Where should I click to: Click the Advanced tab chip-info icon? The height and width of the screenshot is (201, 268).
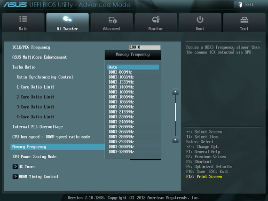point(113,20)
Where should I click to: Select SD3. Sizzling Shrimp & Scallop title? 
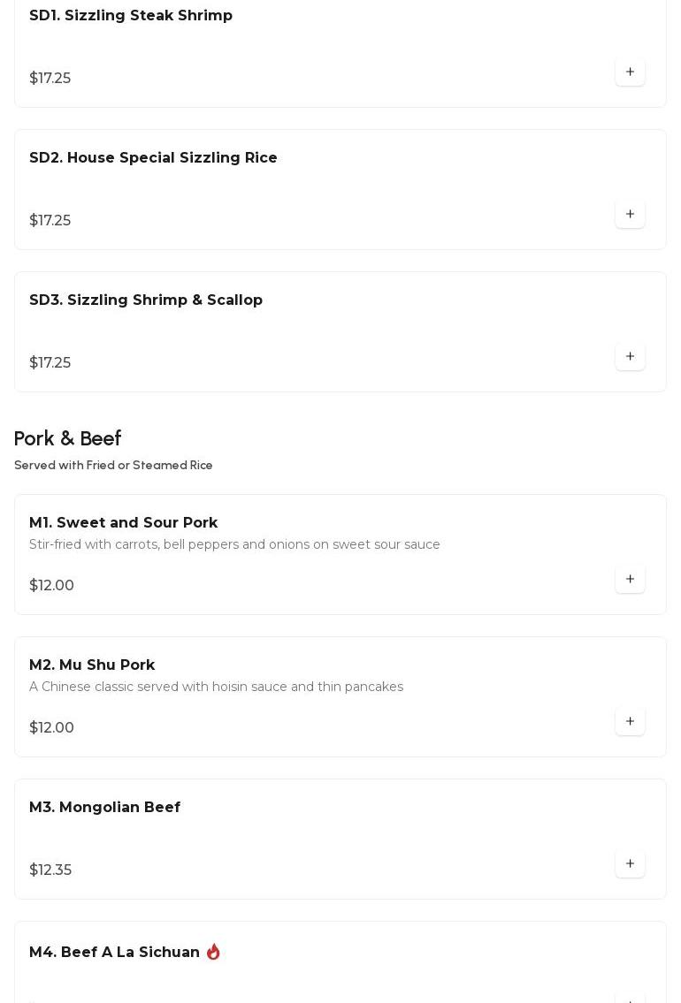click(146, 300)
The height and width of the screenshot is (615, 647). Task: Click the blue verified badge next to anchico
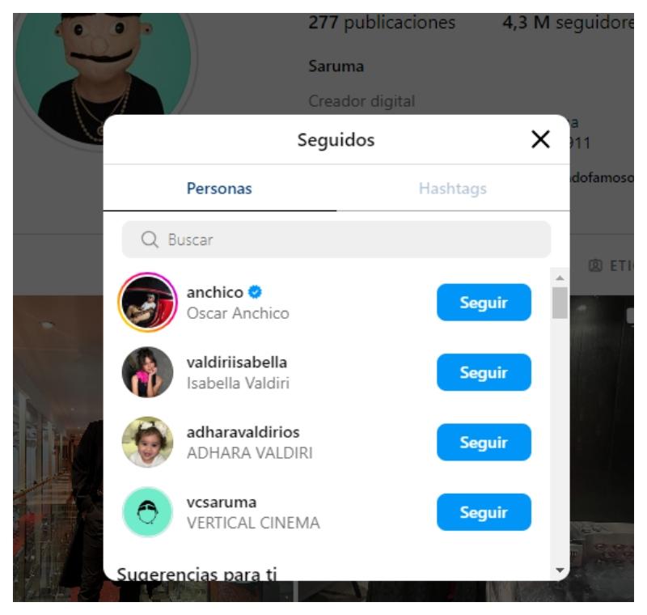pyautogui.click(x=255, y=292)
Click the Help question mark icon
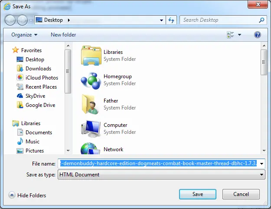The height and width of the screenshot is (209, 271). [x=258, y=35]
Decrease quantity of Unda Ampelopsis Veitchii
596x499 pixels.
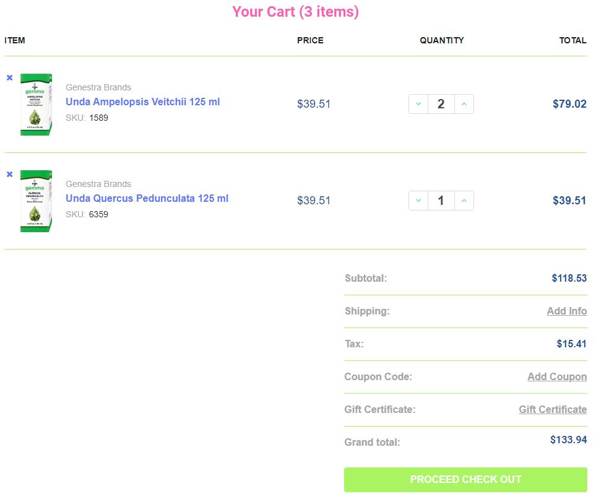pyautogui.click(x=418, y=104)
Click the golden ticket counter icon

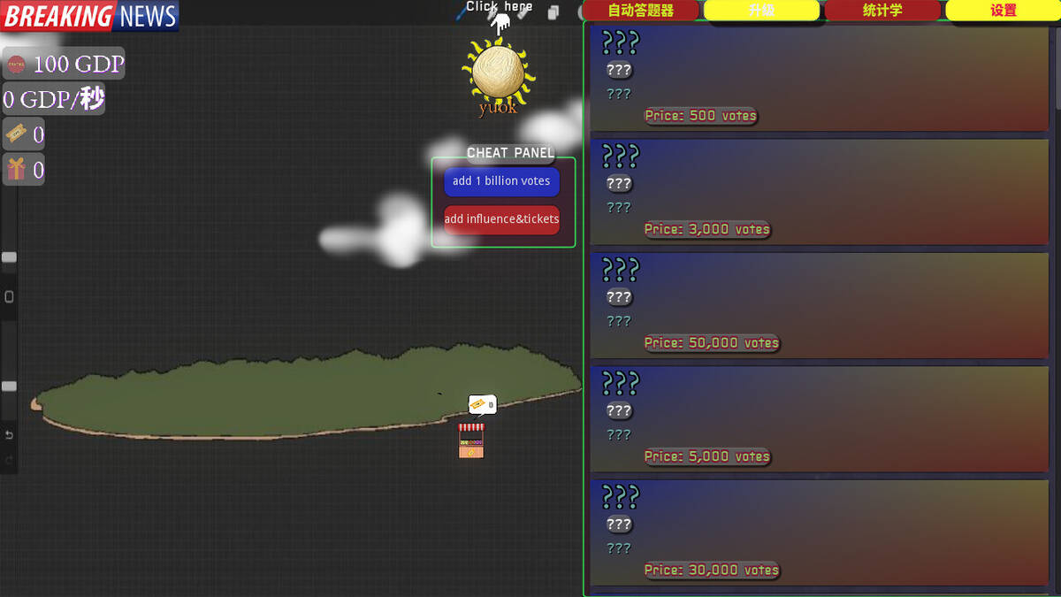tap(16, 134)
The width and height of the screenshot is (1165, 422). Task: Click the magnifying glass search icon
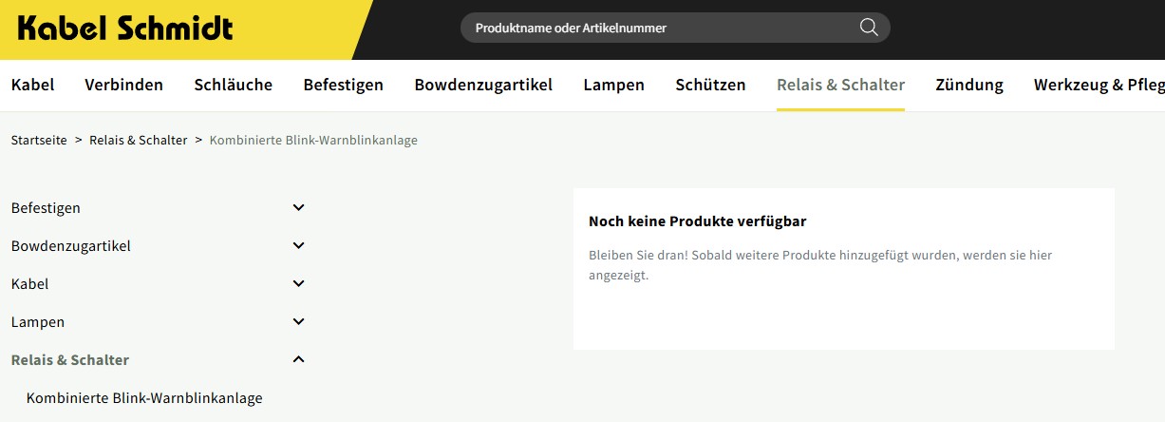(868, 28)
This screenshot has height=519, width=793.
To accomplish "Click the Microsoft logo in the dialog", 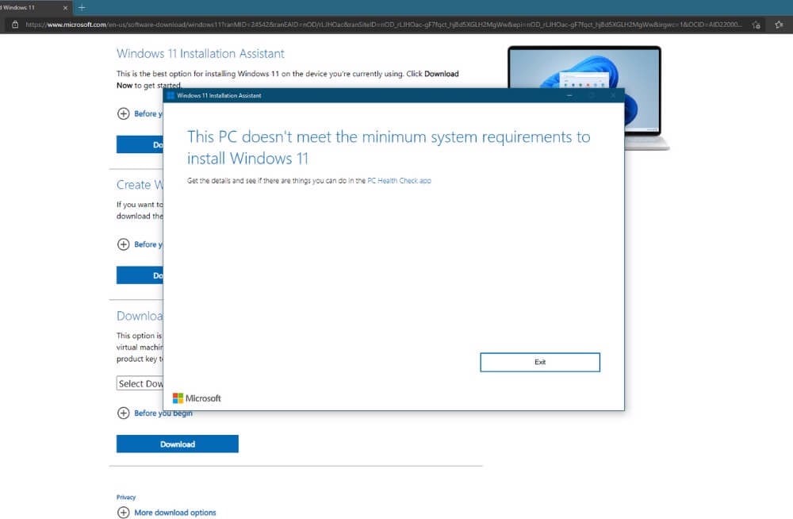I will click(x=197, y=398).
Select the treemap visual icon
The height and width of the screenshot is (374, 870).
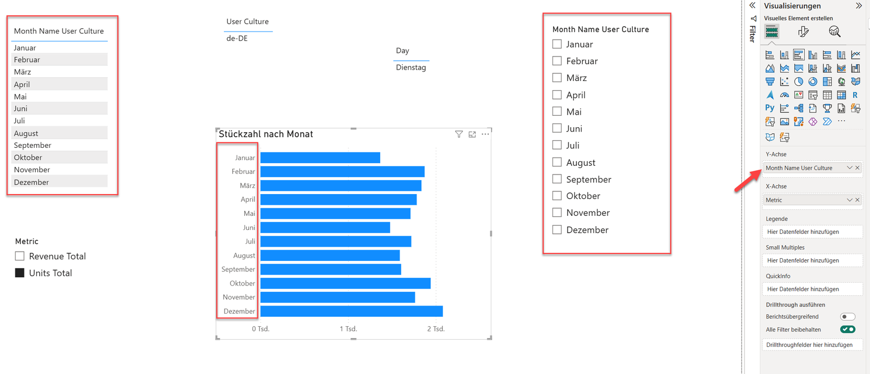click(x=827, y=81)
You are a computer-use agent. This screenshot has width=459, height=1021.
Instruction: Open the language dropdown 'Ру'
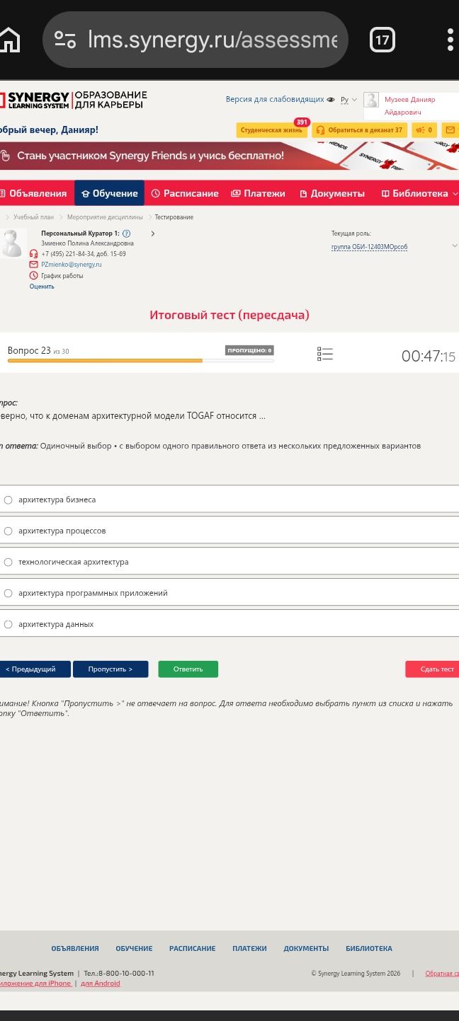(349, 100)
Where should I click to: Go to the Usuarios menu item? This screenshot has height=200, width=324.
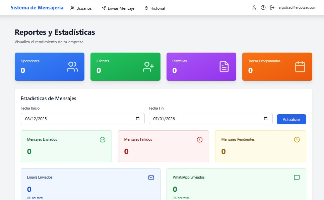(81, 8)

● **EXERCISE DIRECTIONS**
Everything from the line with "Instruction: Open the language dropdown 'Ру'" through the last line above must be repeated exactly, except the pictures.

● **SOLUTION TO THE EXERCISE**
Instruction: Open the language dropdown 'Ру'
(349, 100)
Where should I click to: Go to the Usuarios menu item? This screenshot has height=200, width=324.
(81, 8)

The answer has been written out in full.